[<prev] [next>] [day] [month] [year] [list]
Message-ID: <53ABE13F.5030203@jp.fujitsu.com>
Date: Thu, 26 Jun 2014 18:00:47 +0900
From: Hidetoshi Seto <seto.hidetoshi@...fujitsu.com>
To: linux-kernel@...r.kernel.org
CC: Fernando Luis Vazquez Cao <fernando_b1@....ntt.co.jp>,
Tetsuo Handa <penguin-kernel@...ove.SAKURA.ne.jp>,
Frederic Weisbecker <fweisbec@...il.com>,
Thomas Gleixner <tglx@...utronix.de>,
Ingo Molnar <mingo@...nel.org>,
Peter Zijlstra <peterz@...radead.org>,
Andrew Morton <akpm@...ux-foundation.org>,
Arjan van de Ven <arjan@...ux.intel.com>,
Oleg Nesterov <oleg@...hat.com>,
Preeti U Murthy <preeti@...ux.vnet.ibm.com>,
Denys Vlasenko <vda.linux@...glemail.com>,
stable@...r.kernel.org
Subject: [PATCH] nohz: make updating sleep stats local, add seqcount
Since update_ts_time_stats() has no exclusive control while it can
be called from both of local cpu and remote cpu, sleep stats will go
wrong if updates conflict, and stats can be referred while update is
going on. It will cause bloat and/or hiccup (jump and turn back) of
idle/iowait values appeared in /proc/stats.
- Stop updating from get_cpu_{idle,iowait}_time_us():
It is hard to get reasonable performance with having exclusive
locking for multiple writers.

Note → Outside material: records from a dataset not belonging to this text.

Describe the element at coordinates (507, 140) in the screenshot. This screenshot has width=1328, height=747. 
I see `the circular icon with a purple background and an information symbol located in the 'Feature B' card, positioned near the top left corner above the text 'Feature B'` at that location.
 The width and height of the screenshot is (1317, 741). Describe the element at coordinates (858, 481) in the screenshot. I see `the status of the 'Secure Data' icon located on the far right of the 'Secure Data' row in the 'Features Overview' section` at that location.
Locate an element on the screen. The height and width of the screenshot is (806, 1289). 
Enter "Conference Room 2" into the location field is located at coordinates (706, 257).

To limit the update areas to
local, remove update functionality from these functions.
It makes time stats to be updated by woken cpu only, so there
are only one writer now.
- Adds seqcount:
It should be the minimum implementation to avoid possible races
between multiple readers vs. single writer. This lock protects:
idle_active, idle_entrytime, idle_sleeptime, iowait_sleeptime.
Minor cleanups included:
- Rename last_update_time to wall:
Now these function do not perform update. Change arg name and
comments to fit new behavior.
- Now there is no other way to reach update_ts_time_stats(), fold
this static routine into tick_nohz_stop_idle().
v5: rebased onto v3.16-rc2.
update patch description, separate from following changes.

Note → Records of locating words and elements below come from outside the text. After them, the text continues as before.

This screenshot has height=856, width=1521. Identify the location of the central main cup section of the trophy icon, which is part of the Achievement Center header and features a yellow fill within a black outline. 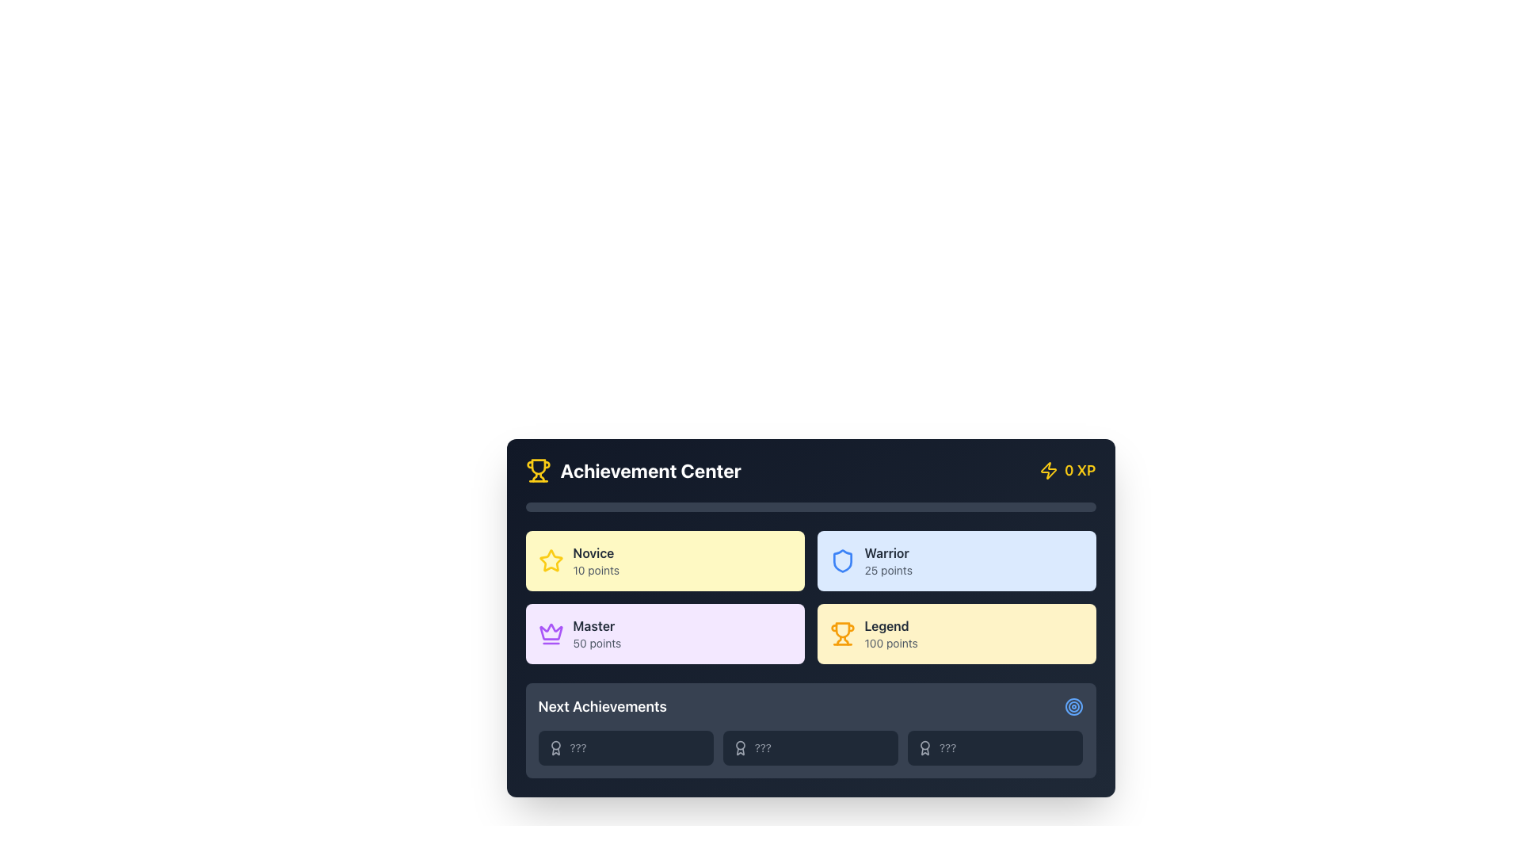
(538, 466).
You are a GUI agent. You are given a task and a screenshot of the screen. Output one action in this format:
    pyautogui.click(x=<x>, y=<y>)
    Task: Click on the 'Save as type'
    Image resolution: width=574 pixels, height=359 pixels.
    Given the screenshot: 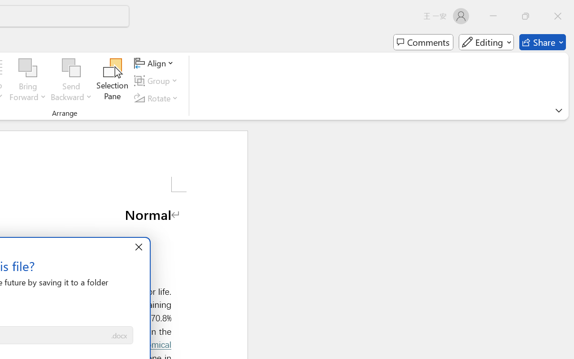 What is the action you would take?
    pyautogui.click(x=118, y=335)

(patch body does not changed from 1/2 of v4)
v1-4: https://lkml.org/lkml/2014/4/17/120
Signed-off-by: Hidetoshi Seto <seto.hidetoshi@...fujitsu.com>
Reported-by: Fernando Luis Vazquez Cao <fernando_b1@....ntt.co.jp>
Reported-by: Tetsuo Handa <penguin-kernel@...ove.SAKURA.ne.jp>
Cc: Frederic Weisbecker <fweisbec@...il.com>
Cc: Thomas Gleixner <tglx@...utronix.de>
Cc: Ingo Molnar <mingo@...nel.org>
Cc: Peter Zijlstra <peterz@...radead.org>
Cc: Andrew Morton <akpm@...ux-foundation.org>
Cc: Arjan van de Ven <arjan@...ux.intel.com>
Cc: Oleg Nesterov <oleg@...hat.com>
Cc: Preeti U Murthy <preeti@...ux.vnet.ibm.com>
Cc: Denys Vlasenko <vda.linux@...glemail.com>
Cc: <stable@...r.kernel.org>
---
include/linux/tick.h | 5 ++-
kernel/time/tick-sched.c | 75 ++++++++++++++++++++++------------------------
2 files changed, 39 insertions(+), 41 deletions(-)

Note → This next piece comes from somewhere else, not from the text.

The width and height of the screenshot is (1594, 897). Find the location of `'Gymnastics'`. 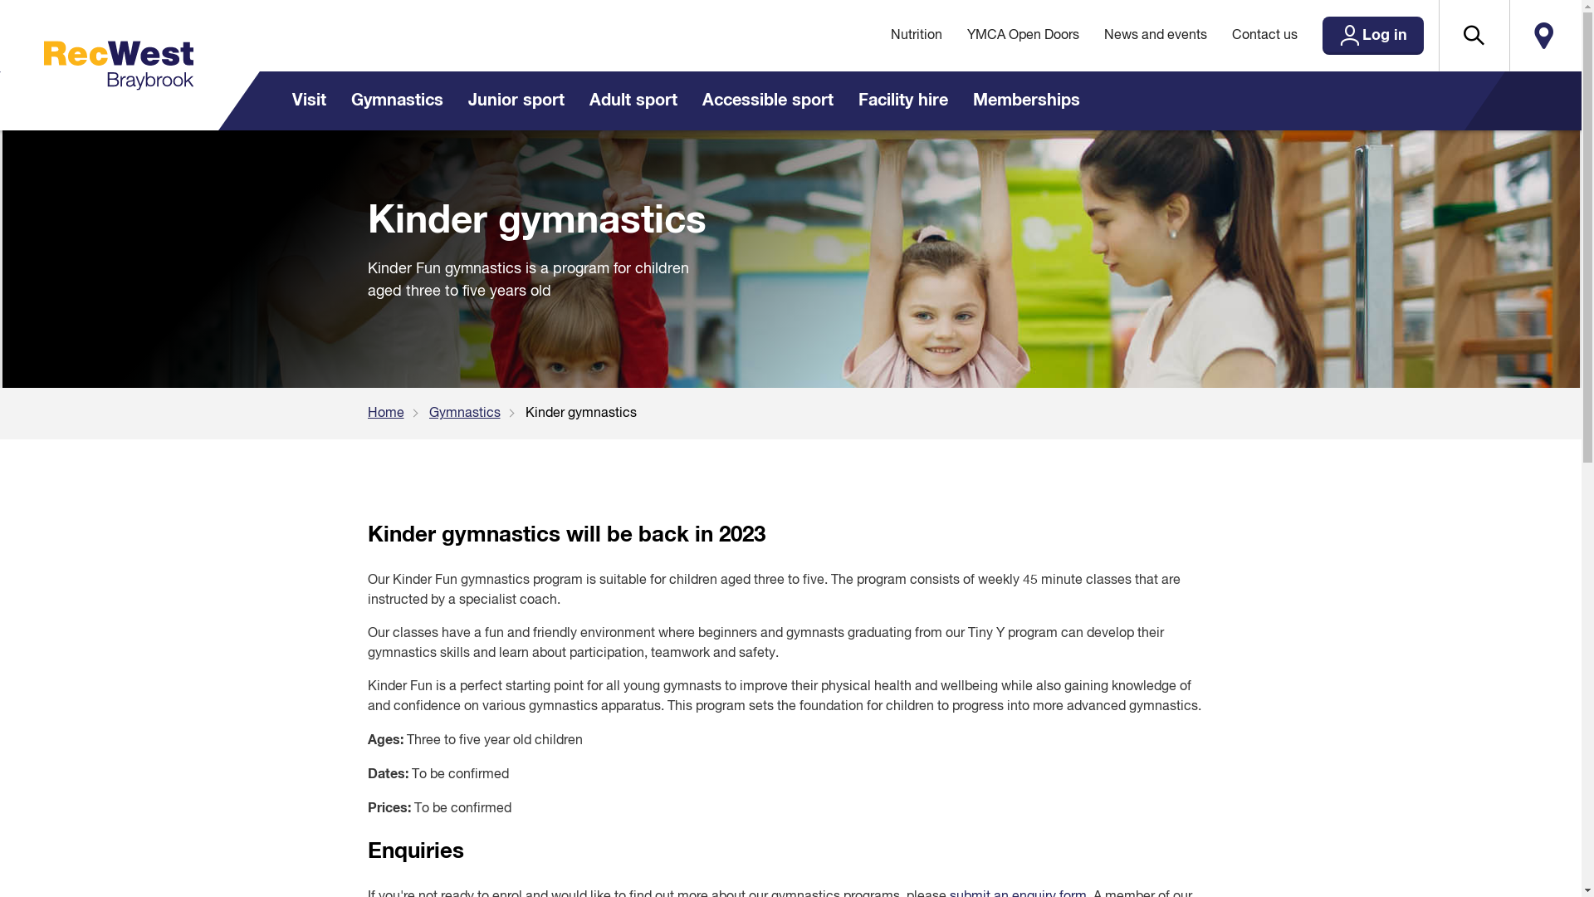

'Gymnastics' is located at coordinates (396, 100).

diff --git a/include/linux/tick.h b/include/linux/tick.h
index b84773c..00dd98d 100644
--- a/include/linux/tick.h
+++ b/include/linux/tick.h
@@ -62,6 +62,7 @@ struct tick_sched {
unsigned long idle_calls;
unsigned long idle_sleeps;
int idle_active;
+ seqcount_t idle_sleeptime_seq;
ktime_t idle_entrytime;
ktime_t idle_waketime;
ktime_t idle_exittime;
@@ -137,8 +138,8 @@ extern void tick_nohz_idle_enter(void);
extern void tick_nohz_idle_exit(void);
extern void tick_nohz_irq_exit(void);
extern ktime_t tick_nohz_get_sleep_length(void);
-extern u64 get_cpu_idle_time_us(int cpu, u64 *last_update_time);
-extern u64 get_cpu_iowait_time_us(int cpu, u64 *last_update_time);
+extern u64 get_cpu_idle_time_us(int cpu, u64 *wall);
+extern u64 get_cpu_iowait_time_us(int cpu, u64 *wall);
# else /* !CONFIG_NO_HZ_COMMON */
static inline int tick_nohz_tick_stopped(void)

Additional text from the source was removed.